When asking Dante about this scene and its incisive examination of xenophobia, the director says, “Yeah, the idea of the Other—the person who is not you. You could make a serious version of this movie where the Klopeks are Black people. It wouldn’t be very funny, and you wouldn’t really relate to the heroes very much, but I think it’s innate. I think there’s a fear of things that are different, particularly when you get into the xenophobia idea. There’s a lot of people who just don’t trust anybody who isn’t exactly like them, and I think it’s an underlying serious point that the movie makes.”

Speaking with Dante about that realization in particular helped me crystalize just why The ‘Burbs has never felt disappointing to me, despite leaving me a little deflated on my first watch when it doubles back on that cataclysmic reveal: The Klopeks were indeed the bad guys and Ray and friends saved the day. Just because that was the case here, doesn’t mean that will always be true. Maybe that’s even more haunting, at the end of the day. Because whenever we suspect that we’ve got some Klopeks in our midst, we’ll tell ourselves that we’re the good guys. No matter where that distrust comes from—often as Dante says, the innate fear of someone who isn’t exactly like us—we tell ourselves that we’re the ones who are good and just. 

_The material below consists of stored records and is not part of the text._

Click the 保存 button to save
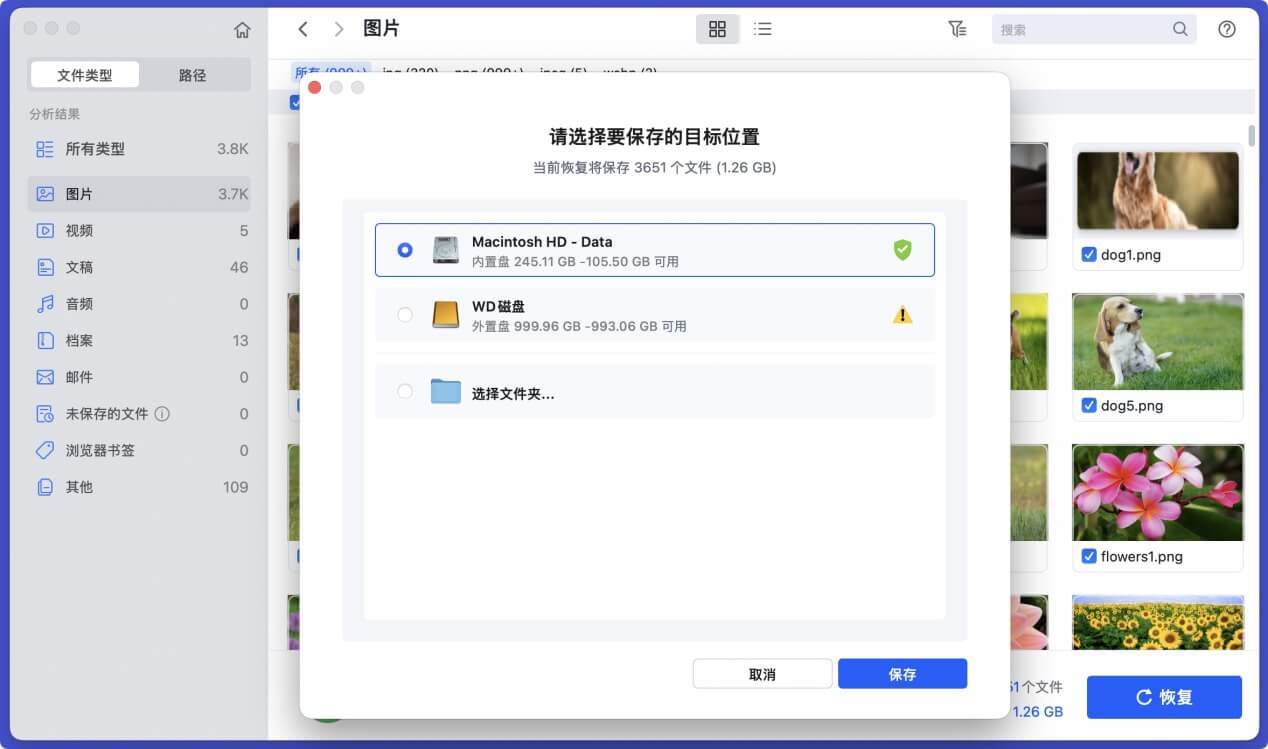 coord(901,673)
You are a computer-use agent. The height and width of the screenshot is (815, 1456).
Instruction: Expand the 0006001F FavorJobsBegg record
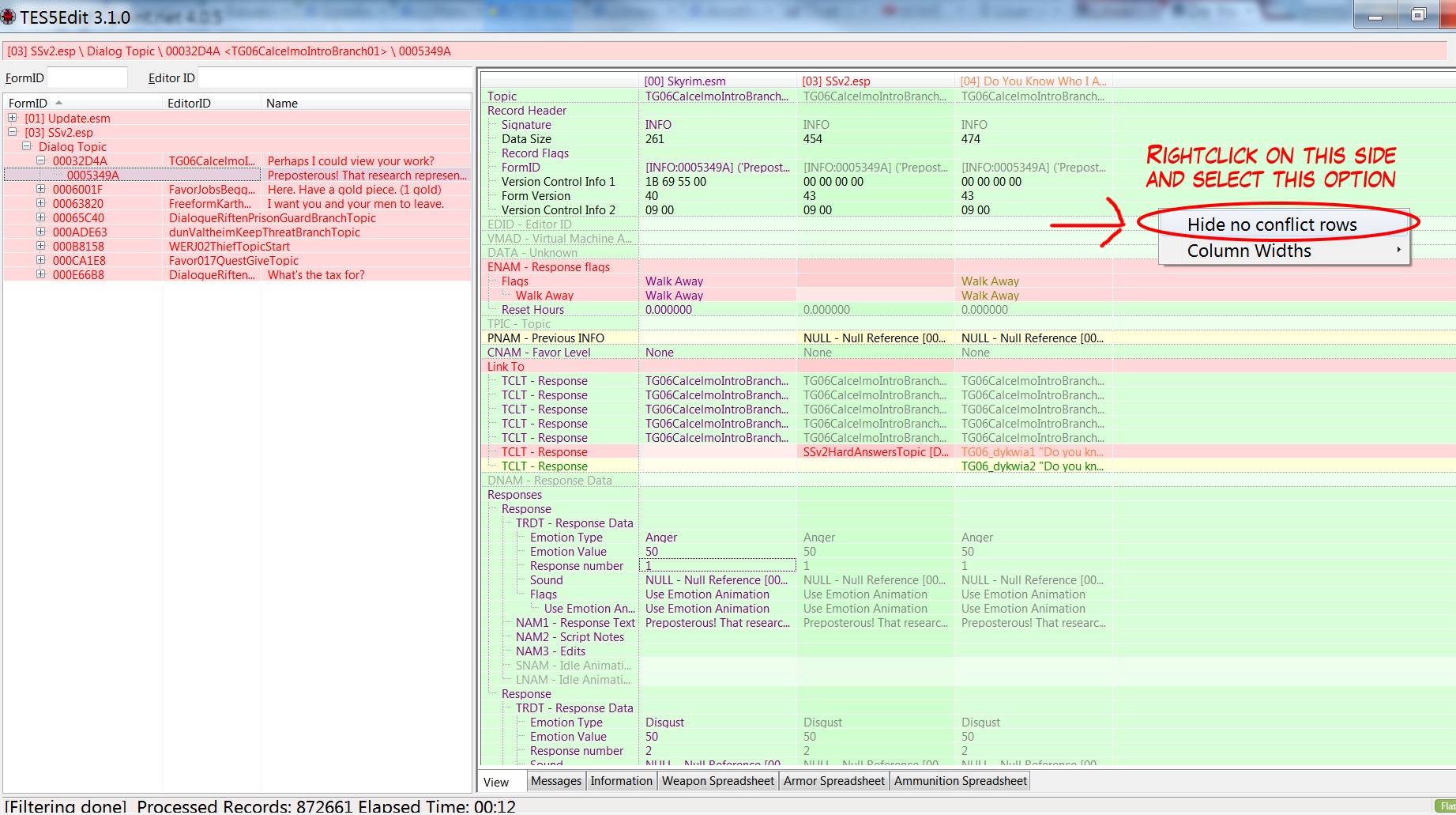(x=40, y=189)
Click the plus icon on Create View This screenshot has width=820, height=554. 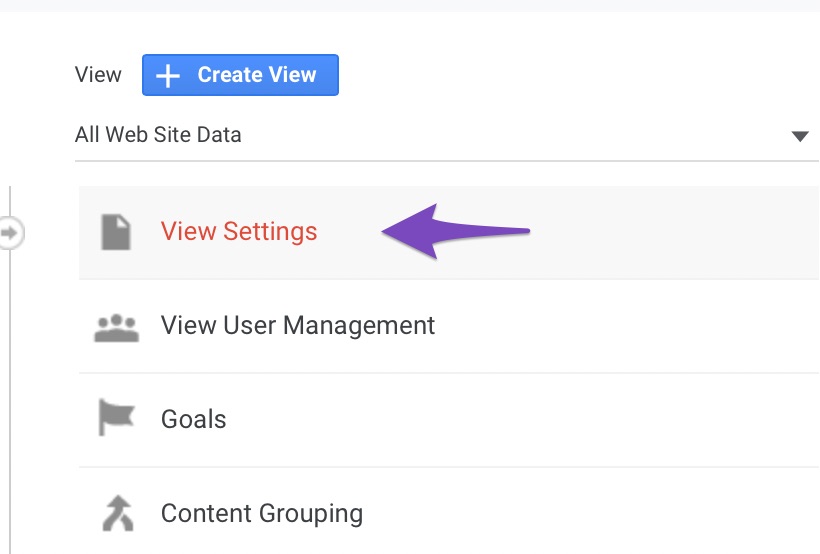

The ‘Burbs is a Tom Hanks movie, after all. We can’t end with him being a bigot who has destroyed a family for no reason but his own prejudices—prejudices fueled by the echo chamber mob of suburbia, who drum up those suspicions to the point where they find themselves justified to break into someone’s home and blow it to smithereens due to some unusual behavior. “Where there’s fear, there’s comedy,” The ‘Burbs screenwriter Dana Olsen once said of the film, and indeed this is a very humorous movie. That sense of frivolity helps you tuck yourselves into bed at night in your safe home, trusting in the knowledge that Tom Hanks saved the neighborhood. But The ‘Burbs also contains the lingering reminder of Ray’s words: “It’s not them, it’s us!”


Currently based in Newark, Delaware, Mitchell Beaupre is the Senior Editor at Letterboxd, and a freelance film journalist for sites including The Film Stage, Paste Magazine, and Little White Lies. With every new movie they watch, they’re adding five more to their never-ending Letterboxd watchlist. You can find them on Twitter at @itismitchell.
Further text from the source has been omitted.